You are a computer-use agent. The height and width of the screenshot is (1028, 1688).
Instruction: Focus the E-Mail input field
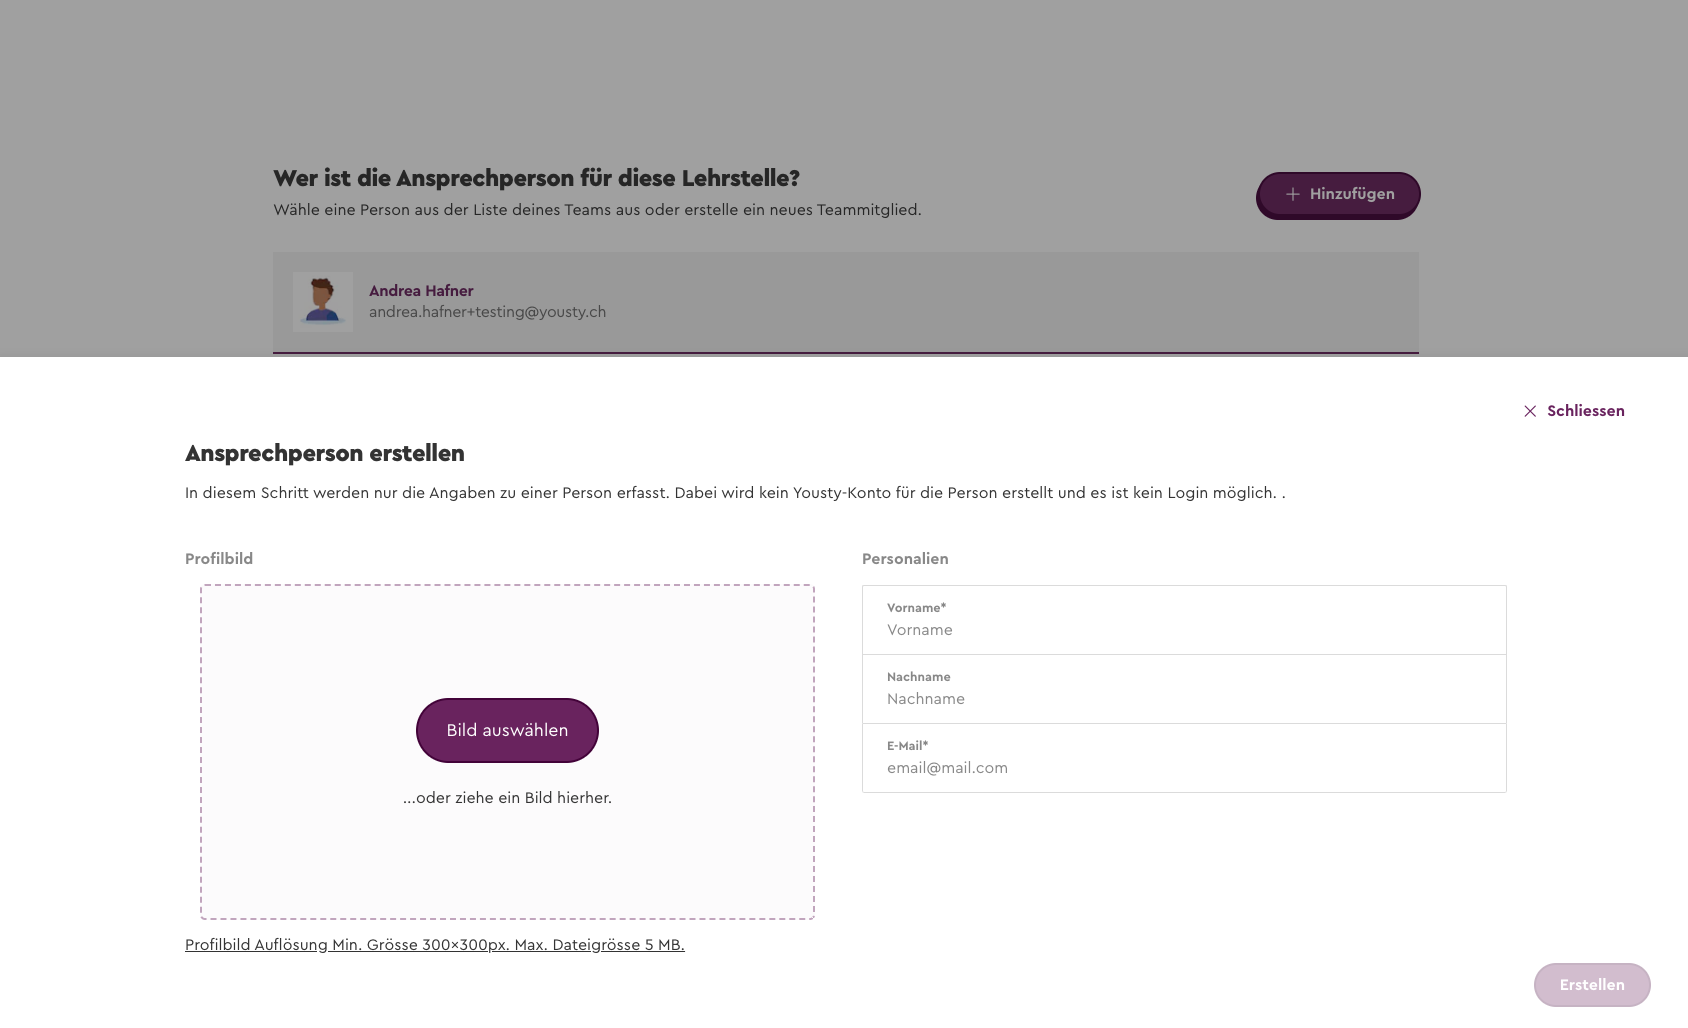pos(1184,758)
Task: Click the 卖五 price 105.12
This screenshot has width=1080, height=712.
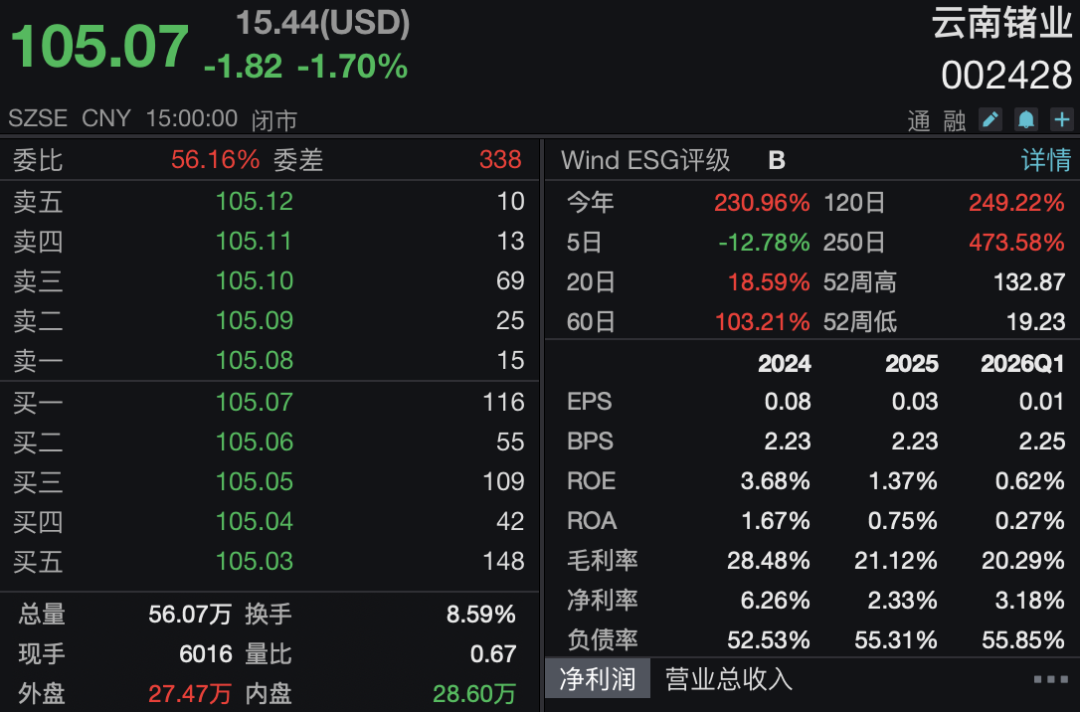Action: (x=254, y=201)
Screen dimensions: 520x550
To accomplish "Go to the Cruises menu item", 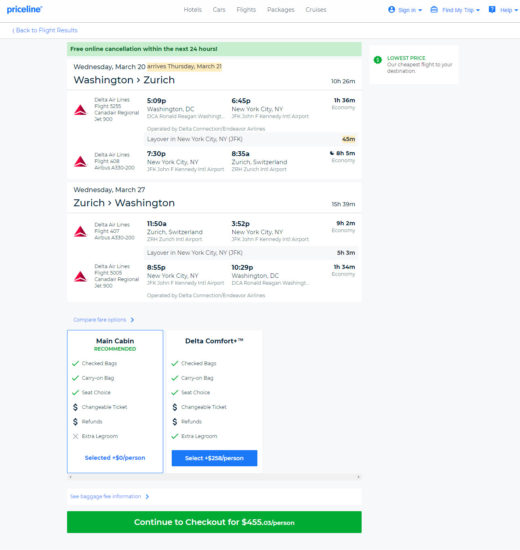I will tap(316, 9).
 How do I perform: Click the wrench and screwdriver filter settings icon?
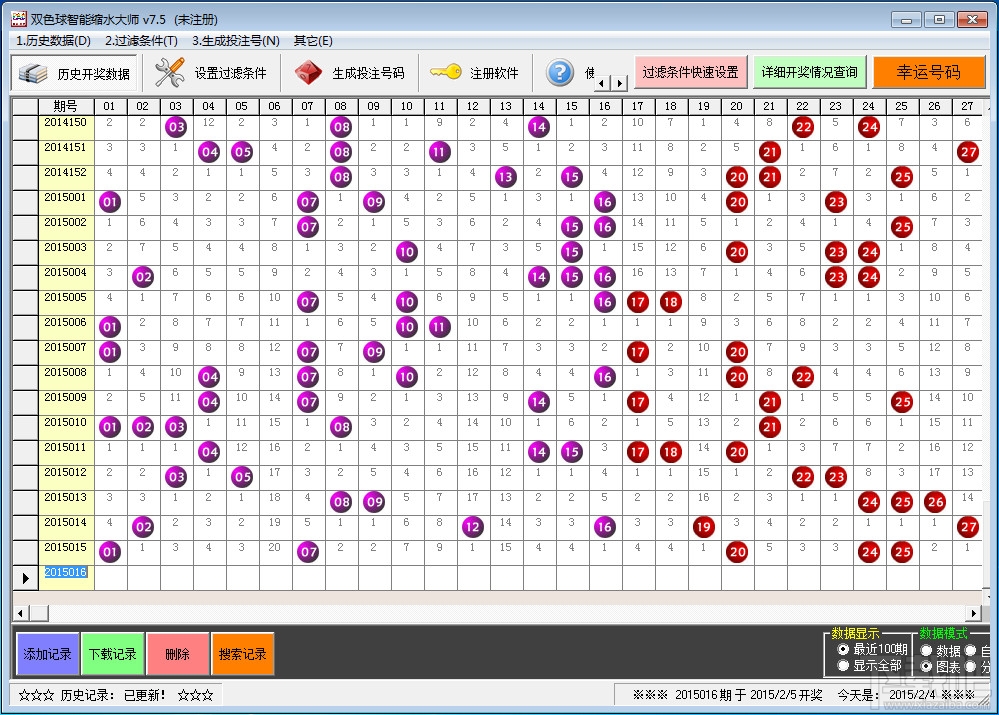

### [TASK STATEMENT]
How many lines of the preceding listing hold the string "Click"? Answer with the number only.

### [TASK ANSWER]
2